Sunday, 15 July 2012 16:54

Pop and the Gothic

The annual PopCAANZ Conference in Melbourne was definitely one of June’s highlights. It was hosted at the spectacular Langham Hotel and, as always, it did not disappoint. The quality of the papers was exceptional and the atmosphere so friendly, that creative/critical juices could only flow.

But something was a little bit different about the conference this year…it had a distinct Gothic flair. Vampires, ghouls, werewolves and other spooky creatures were everywhere, claiming their rightful spot in popular culture scholarship. An extraordinary trip to the Victoria State Library to see the original death mask of infamous outlaw Ned Kelly cemented all out Gothic thoughts together. The support for GANZA was wide-spread and a lot of the delegates were very keen to be involved with our Association. Indeed, the Gothic influence was so strong , PopCAANZ President Vicki Karaminas announced that the Pop Culture Association will now have its own ‘Gothic Area’, dedicated to research and academic exchanges in our most beloved field. The chair for this area in charge of circulating news, CFP and maintaining links with Gothic Associations around the world…especially a certain one! is yours truly, who is very excited about the whole thing. So watch this space and don’t forget the annual PopCAANZ conference to be held in Brisbane in 2013…look for us in the Gothic crypt!

 

When Gothic researchers get together for an event, you can be sure of a few things: great talks, friendly atmosphere, and enticing scholarship.  The Studies in Gothic Fiction Conference delivered just that. San Diego proved a beautiful and exciting backdrop for the conference, as did the actual venue, the DoubleTree Hotel. The conference programme promised a thrilling collection of papers and a chance to discuss all things Gothic, and in that it certainly didn’t disappoint.

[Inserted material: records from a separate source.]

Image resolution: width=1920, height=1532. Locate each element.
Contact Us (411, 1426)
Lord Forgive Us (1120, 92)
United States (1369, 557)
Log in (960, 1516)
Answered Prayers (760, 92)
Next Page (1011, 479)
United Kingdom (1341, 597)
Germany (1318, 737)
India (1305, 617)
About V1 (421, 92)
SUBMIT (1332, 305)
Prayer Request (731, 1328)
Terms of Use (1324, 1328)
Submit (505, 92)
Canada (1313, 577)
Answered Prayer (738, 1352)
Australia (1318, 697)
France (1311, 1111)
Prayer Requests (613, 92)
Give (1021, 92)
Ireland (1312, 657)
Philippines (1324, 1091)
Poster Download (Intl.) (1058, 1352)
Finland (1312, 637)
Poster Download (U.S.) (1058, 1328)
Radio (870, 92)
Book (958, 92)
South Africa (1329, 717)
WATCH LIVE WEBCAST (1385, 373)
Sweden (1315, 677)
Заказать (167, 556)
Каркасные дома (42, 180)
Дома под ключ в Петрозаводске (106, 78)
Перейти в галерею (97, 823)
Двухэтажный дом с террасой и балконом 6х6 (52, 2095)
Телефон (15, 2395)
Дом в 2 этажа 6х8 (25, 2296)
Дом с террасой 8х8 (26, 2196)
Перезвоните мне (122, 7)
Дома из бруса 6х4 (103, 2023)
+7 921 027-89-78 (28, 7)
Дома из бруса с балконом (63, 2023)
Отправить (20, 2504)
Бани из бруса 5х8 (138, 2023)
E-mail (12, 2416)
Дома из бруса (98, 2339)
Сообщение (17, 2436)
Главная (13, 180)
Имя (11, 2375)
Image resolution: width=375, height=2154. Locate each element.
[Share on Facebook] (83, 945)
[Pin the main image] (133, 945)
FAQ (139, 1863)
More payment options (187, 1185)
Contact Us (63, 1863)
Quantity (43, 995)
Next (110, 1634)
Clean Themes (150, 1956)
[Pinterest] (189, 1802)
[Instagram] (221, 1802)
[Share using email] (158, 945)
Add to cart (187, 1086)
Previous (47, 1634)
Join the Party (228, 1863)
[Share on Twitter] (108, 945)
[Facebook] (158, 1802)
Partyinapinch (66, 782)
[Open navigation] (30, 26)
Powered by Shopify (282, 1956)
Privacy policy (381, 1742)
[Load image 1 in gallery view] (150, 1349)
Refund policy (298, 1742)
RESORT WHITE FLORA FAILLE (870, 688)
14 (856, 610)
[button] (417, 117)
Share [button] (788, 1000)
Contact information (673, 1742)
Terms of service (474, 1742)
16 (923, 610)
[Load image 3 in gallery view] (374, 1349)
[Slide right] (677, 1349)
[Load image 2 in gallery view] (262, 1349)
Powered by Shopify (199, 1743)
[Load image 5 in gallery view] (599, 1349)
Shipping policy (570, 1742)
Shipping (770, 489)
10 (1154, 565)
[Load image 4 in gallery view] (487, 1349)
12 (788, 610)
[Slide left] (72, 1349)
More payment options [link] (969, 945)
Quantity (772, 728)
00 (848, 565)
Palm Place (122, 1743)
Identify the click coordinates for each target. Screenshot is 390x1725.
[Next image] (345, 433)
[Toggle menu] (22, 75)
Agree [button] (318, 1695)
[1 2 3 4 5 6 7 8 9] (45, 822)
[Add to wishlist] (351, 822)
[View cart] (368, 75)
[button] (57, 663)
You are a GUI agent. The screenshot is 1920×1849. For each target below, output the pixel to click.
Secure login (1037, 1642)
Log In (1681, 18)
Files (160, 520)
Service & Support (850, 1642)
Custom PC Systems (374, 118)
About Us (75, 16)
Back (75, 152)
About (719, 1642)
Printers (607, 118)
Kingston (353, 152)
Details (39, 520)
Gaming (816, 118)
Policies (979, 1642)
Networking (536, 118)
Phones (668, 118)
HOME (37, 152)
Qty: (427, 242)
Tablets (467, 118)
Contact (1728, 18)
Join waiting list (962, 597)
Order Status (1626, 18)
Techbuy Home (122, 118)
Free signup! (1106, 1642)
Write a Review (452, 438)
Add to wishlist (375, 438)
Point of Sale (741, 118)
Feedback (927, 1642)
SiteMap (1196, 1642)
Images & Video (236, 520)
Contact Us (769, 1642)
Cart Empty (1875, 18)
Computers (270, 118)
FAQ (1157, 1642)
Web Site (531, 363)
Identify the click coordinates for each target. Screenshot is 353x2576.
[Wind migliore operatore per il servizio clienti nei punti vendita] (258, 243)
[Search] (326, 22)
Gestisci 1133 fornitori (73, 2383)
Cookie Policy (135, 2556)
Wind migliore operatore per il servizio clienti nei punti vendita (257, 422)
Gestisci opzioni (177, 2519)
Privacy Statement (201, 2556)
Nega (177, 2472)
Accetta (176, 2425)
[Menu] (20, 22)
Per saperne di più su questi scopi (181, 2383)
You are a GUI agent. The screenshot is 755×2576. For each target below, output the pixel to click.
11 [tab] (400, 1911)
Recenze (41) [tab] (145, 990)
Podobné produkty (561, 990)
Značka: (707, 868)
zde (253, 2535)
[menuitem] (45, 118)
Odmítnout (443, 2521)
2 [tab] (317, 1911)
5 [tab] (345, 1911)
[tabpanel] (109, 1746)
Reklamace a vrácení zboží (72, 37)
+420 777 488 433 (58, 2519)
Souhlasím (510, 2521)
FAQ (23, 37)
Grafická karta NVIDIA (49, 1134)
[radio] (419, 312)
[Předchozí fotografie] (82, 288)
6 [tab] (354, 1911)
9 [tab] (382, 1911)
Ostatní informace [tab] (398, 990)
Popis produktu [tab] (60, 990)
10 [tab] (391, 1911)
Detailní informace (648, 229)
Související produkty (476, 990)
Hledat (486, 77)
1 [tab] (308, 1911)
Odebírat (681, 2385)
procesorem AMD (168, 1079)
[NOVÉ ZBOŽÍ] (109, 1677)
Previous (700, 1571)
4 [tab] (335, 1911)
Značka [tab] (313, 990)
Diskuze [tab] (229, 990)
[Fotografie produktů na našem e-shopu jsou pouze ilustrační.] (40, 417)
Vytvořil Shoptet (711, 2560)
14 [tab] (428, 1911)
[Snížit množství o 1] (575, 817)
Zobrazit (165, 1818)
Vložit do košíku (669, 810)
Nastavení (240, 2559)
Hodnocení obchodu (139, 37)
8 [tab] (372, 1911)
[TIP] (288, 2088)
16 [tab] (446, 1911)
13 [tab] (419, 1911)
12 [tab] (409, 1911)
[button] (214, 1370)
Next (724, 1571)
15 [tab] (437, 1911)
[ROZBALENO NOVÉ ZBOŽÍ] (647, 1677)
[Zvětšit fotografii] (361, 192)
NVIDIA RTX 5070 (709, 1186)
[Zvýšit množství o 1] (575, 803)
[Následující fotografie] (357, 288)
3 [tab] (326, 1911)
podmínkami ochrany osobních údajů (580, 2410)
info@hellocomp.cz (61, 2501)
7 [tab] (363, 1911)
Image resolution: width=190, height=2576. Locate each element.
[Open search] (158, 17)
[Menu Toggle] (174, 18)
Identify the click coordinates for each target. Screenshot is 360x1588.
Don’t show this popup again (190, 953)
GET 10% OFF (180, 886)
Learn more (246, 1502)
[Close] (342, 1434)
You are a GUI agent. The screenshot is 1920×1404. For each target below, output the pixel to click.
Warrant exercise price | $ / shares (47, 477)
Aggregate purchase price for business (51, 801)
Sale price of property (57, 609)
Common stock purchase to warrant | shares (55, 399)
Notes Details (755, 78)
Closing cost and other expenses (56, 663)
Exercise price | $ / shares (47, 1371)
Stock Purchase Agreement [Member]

The conference was opened by a keynote address by Dr Katherine D. Harris (San Jose State University), who gave a talk on British Literary Annuals. The presentation was interesting and touched on several elements of Gothic scholarship within the digital humanities which I’m sure a lot of us were completely unaware of, but which totally captivated the audience’s attention. The keynote address definitely set the tone for the whole event, opening the way to the panels in the spirit of constructive discussion.

One of the best things about the conference was its eclectic mixture of participants, from research students and Gothic enthusiasts, to tenured professors and published authors. The mix proved incredibly productive in that it generated lots of dynamic conversations, bringing together a number of perspectives. The papers presented also mirrored the mixture of interests among the participants; the research varied from a focus on mid-Eighteenth century literature– with The Monk as a recurring presence – to work on contemporary horror cinema and Gothic art festivals. Vampires also made a few appearances here and there, which definitely made some of us very happy.

The conference was organised by Dr Colin Marlaire and Dr Franz Potter at National University (San Diego), to whom we all owe our gratitude for putting together such a successful event. It was a great advert for the way in which Gothic scholarship in the US is developing and moving forward. There was a suggestion to make the Studies in Gothic Fiction conference a biennial event, which was met with extreme approval and support by all the participants. There was also a final promise for a vampire-themed conference to be held in Lafayette, Louisiana, courtesy of Dr Potter. We can all only hope that comes true.